山長被侍從小心地背了起來,匆匆朝山長房間走去。

待回到房間時,老大夫已然提著藥箱趕至。見眾人將房間圍得密不透風,老大夫臉色一黑,沈聲道:“行了,這裏沒你們什麽事了,都別擠在這兒礙手礙腳。” 山長年歲已高,這一摔著實兇險,萬一情況不妙,恐有性命之憂。映雪心中忍不住擔憂起來,雖她與山長素不相識,但對山長的學識卻極為敬佩。於是,她朝老大夫拱手道:“老大夫,小子不才,也略通一些岐黃之術,不知能否留下來給您打個下手?” 老大夫聞言,犀利的眼神瞬間射向映雪,仿佛要將她看穿一般。映雪卻紋絲不動,坦然迎接著老大夫的審視。片刻後,老大夫道:“行,你留下。” 映雪這才心神一松。蘇璟皓見狀,輕輕拉了拉映雪的袖子,眼神中滿是擔憂。他深知墨大夫脾氣古怪,有時連山長的話都不聽,怕妹妹不小心惹怒於他。映雪微微搖頭,示意蘇璟皓放心。墨大夫突然冷臉道:“要出去就趕緊。” 說罷,蘇璟皓和其他學子只得退了出去。

屋內,只剩下昏迷不醒的山長、侍從、墨大夫、映雪以及竹清。

墨大夫見眾人離去,並未與映雪搭話,徑直走向床邊,提起山長的手臂,專註地把起脈來。時間緩緩流逝,墨大夫的臉色愈發難看。映雪見狀,忍不住問道:“山長可是有中風之兆?” 墨大夫猛地看向映雪,神情嚴肅,審視著她道:“小丫頭,你到底是什麽人?” 映雪聞言,臉色驟變,既已被揭穿,便唯有坦誠相告,心虛地說道:“我是永安侯之女。”

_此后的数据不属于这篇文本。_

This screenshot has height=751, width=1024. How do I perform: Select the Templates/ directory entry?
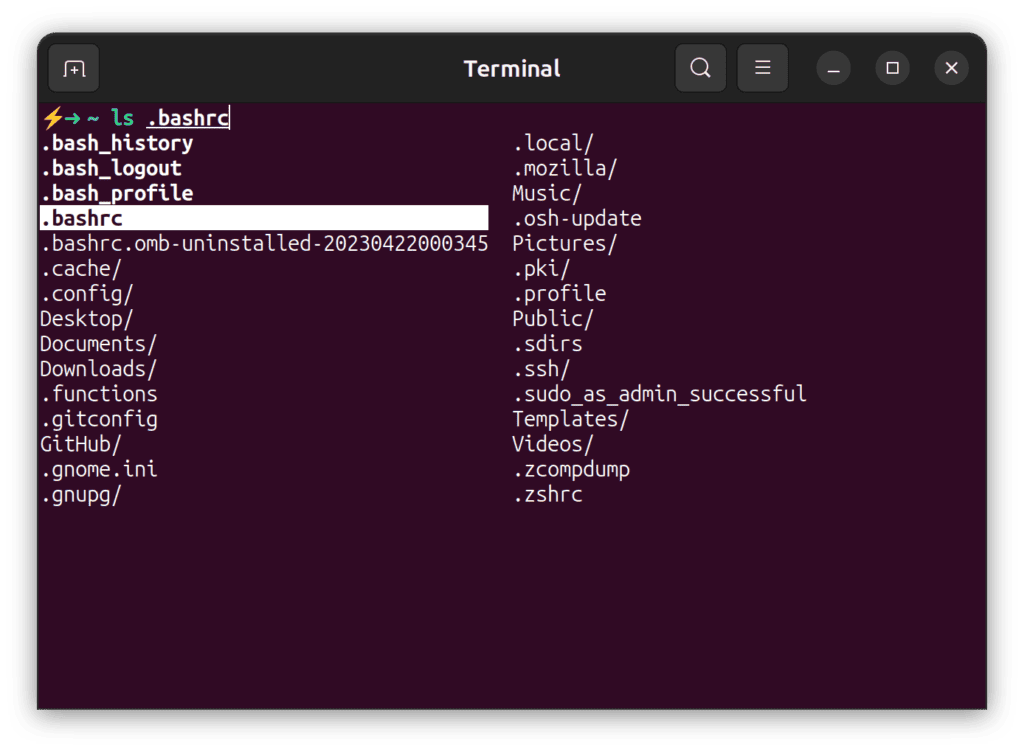[570, 418]
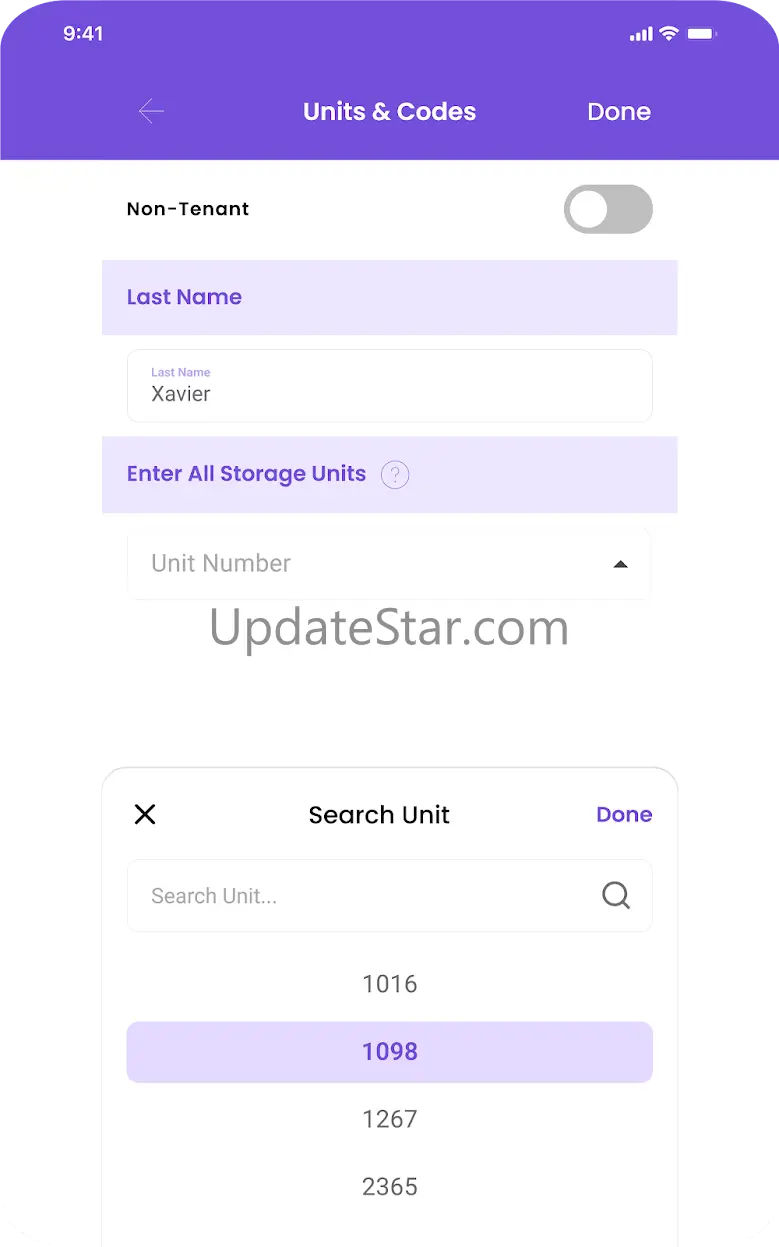Tap the Enter All Storage Units header

click(x=246, y=474)
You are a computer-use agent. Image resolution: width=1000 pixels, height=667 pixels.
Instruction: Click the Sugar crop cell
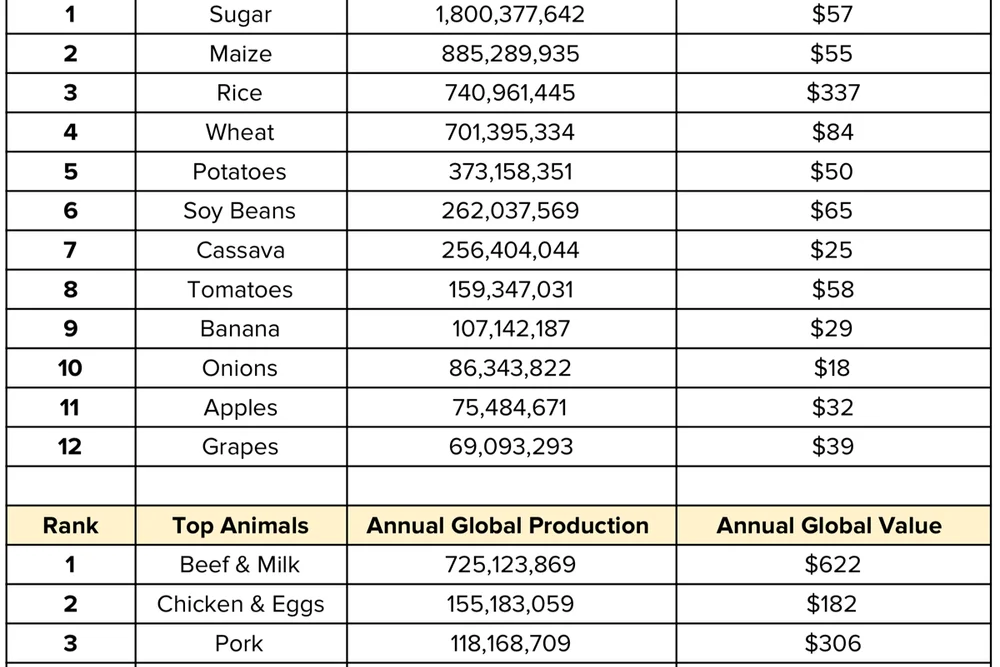point(240,15)
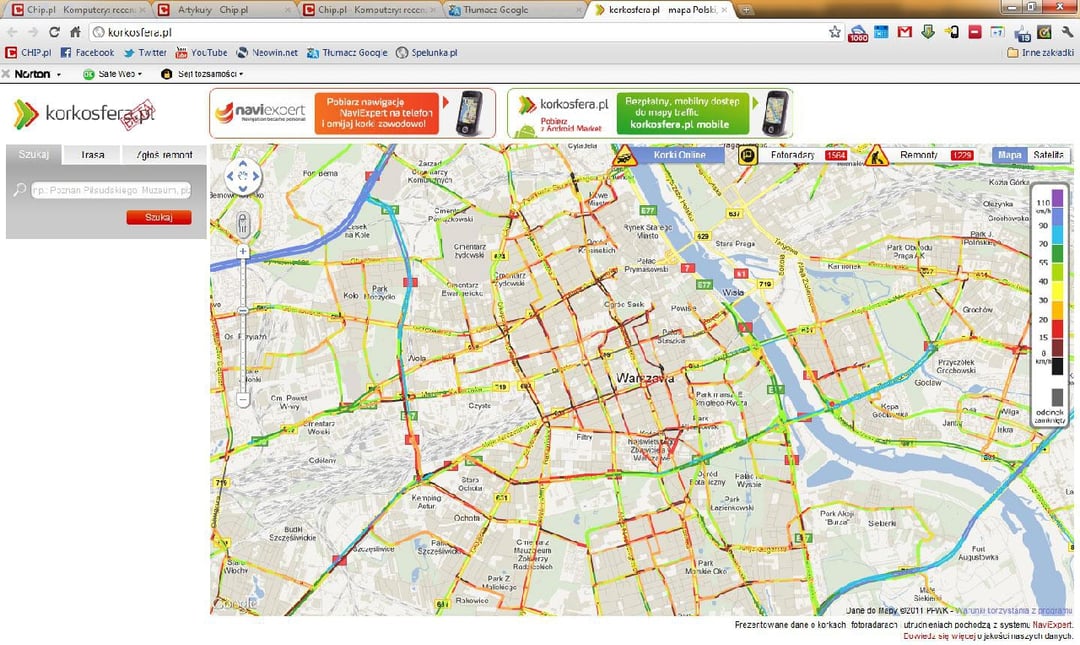The width and height of the screenshot is (1080, 645).
Task: Switch the map to Satelita view
Action: 1050,155
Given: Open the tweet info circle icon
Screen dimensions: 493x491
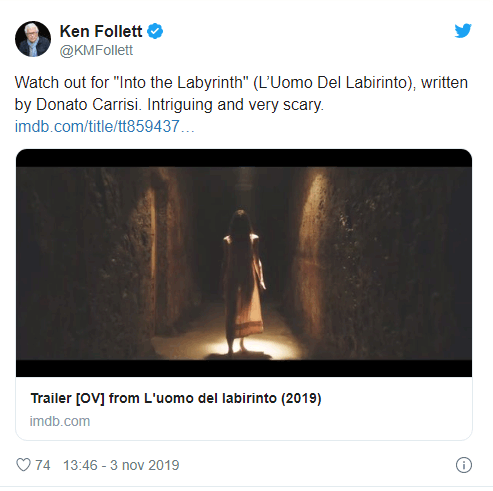Looking at the screenshot, I should click(464, 465).
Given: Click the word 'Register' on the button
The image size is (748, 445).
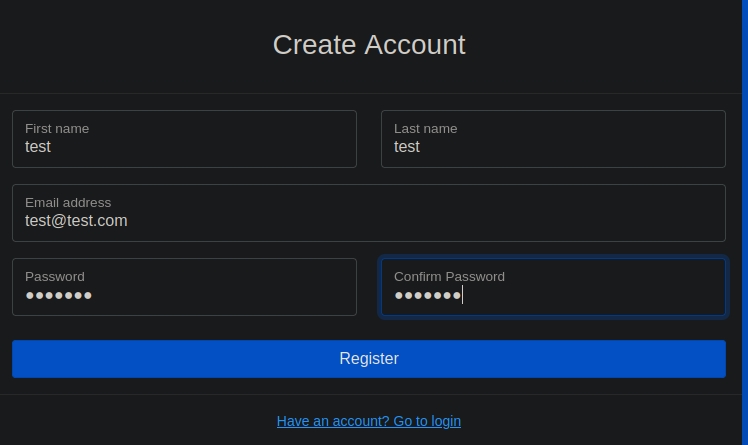Looking at the screenshot, I should click(368, 359).
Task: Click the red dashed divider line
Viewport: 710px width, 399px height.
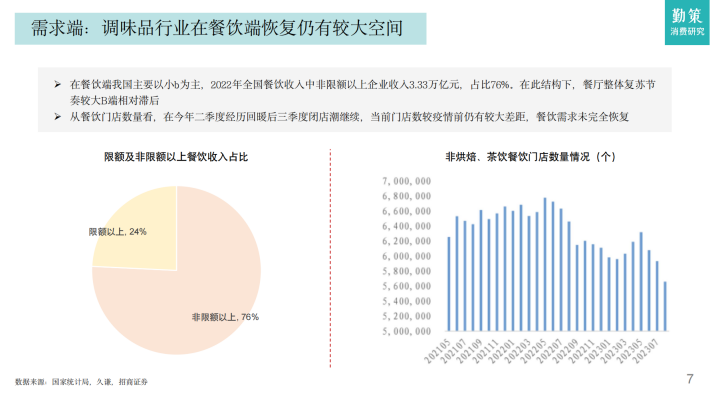Action: click(331, 258)
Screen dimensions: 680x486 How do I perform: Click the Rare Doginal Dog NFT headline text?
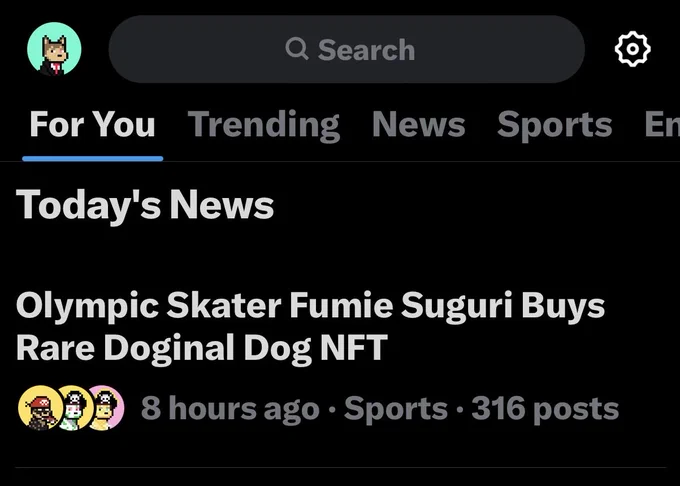pos(202,348)
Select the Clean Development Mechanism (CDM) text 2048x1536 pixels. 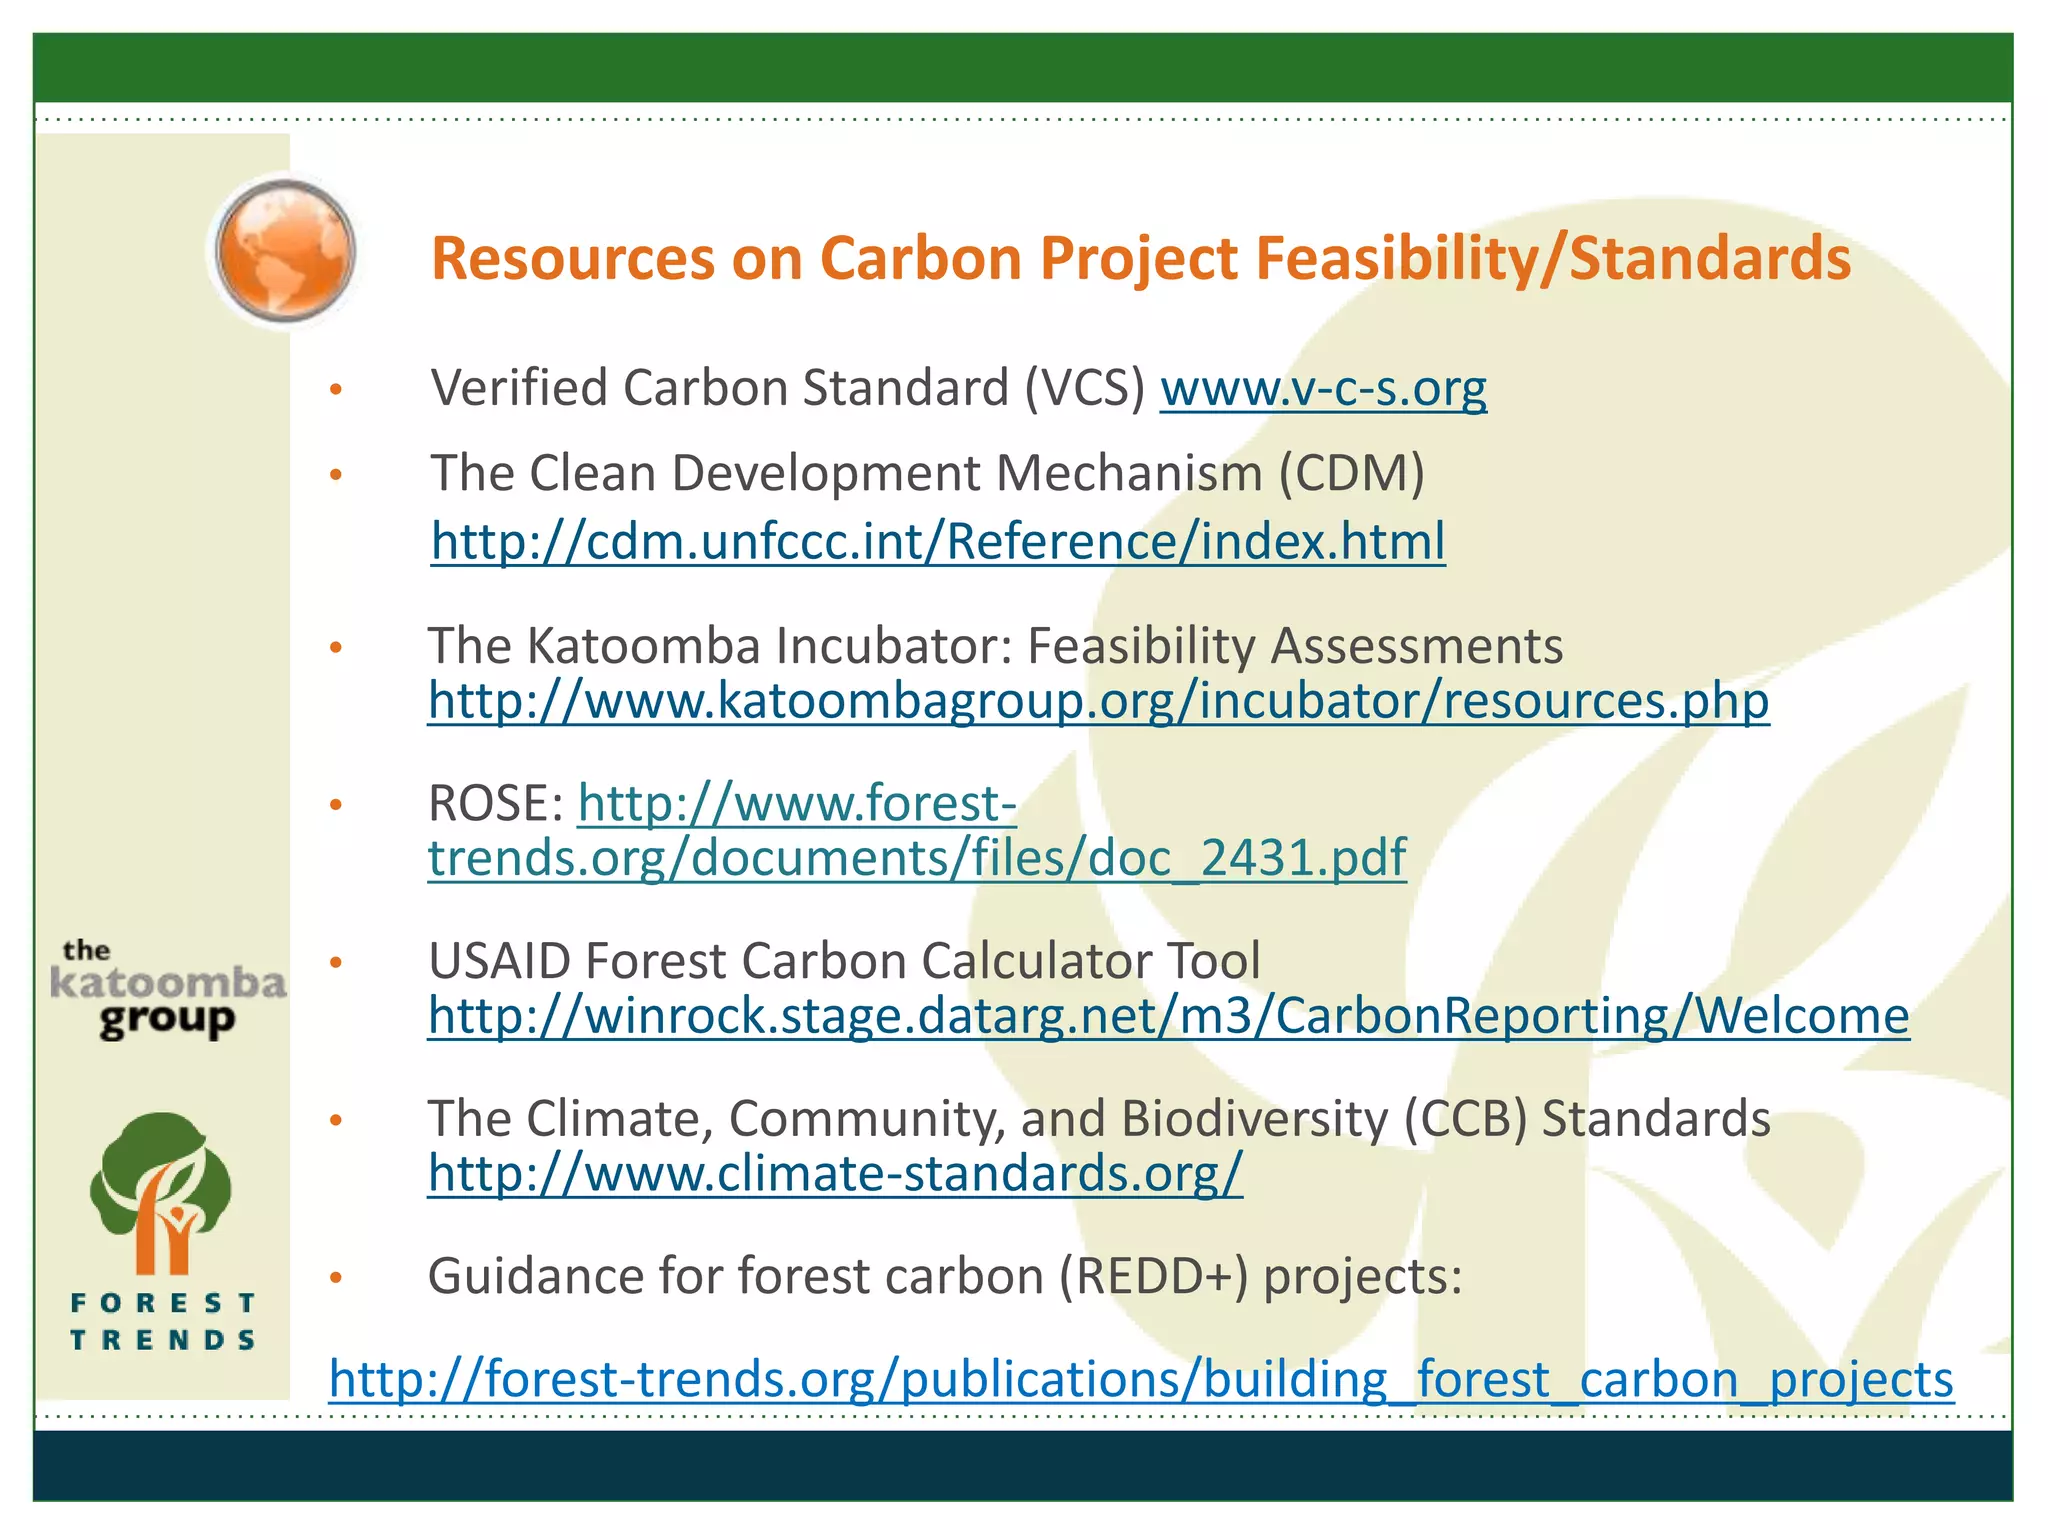(x=927, y=473)
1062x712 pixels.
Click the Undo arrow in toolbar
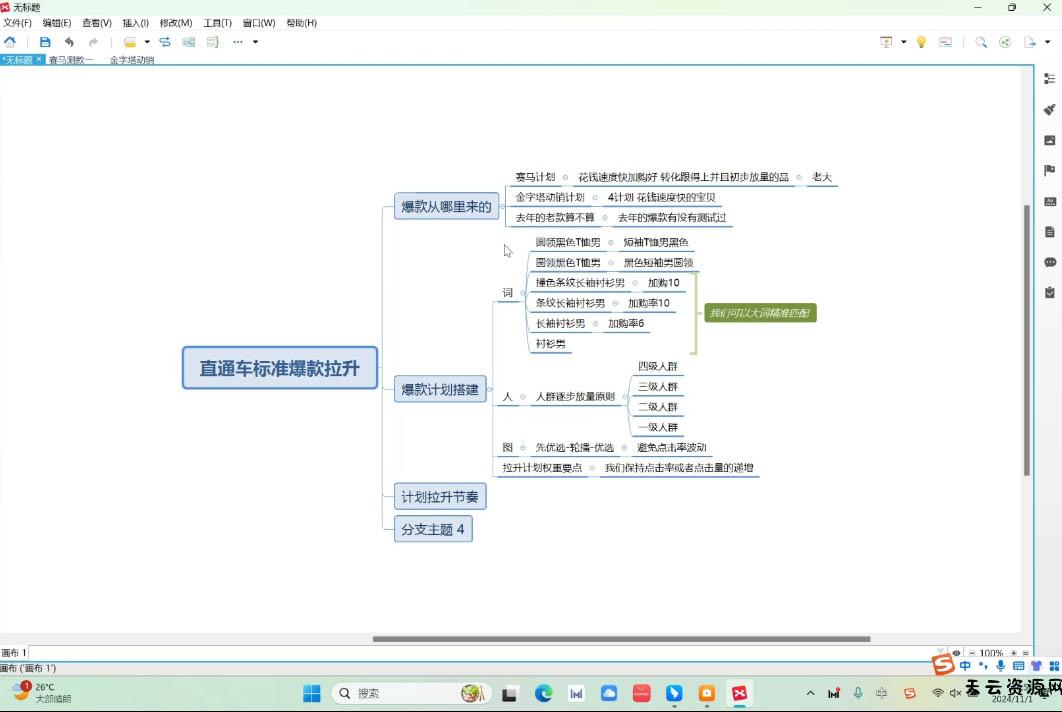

墨大夫的防備瞬間如潮水般退去,隨後眼神一亮,追問道:“你是慧敏郡主?聽說你偶得一本秘方,此事是真的?” 映雪先是點頭,又接著搖頭,道:“我是,沒有。” 接著解釋道:“我只是偶得一位奇怪的老爺爺指點,並沒有什麽秘方。” 玉佩之事至關重大,映雪深知不能向任何人透露。墨大夫聞言,頗感失望,接著便憂心忡忡地說道:“山長確實有中風之象,此次怕是極為棘手,山長頭部有瘀血堵塞,導致氣血不通,若是短時間內無法改善,會有生命危險。”說罷,便嘆了聲氣,吩咐侍從道,“你去通知山長家眷吧。”

侍從被驚得臉色慘白。

映雪想起她曾在秘方中看到的類似病情,遂開口問道:“為何不能通過針灸之術,將瘀血排出?再加以湯藥調理呢?” 墨大夫聞言,瞬間目光如熾熱的火焰般緊緊盯著映雪,急切問道:“這也是那位老爺爺教你的?” 映雪輕輕頷首。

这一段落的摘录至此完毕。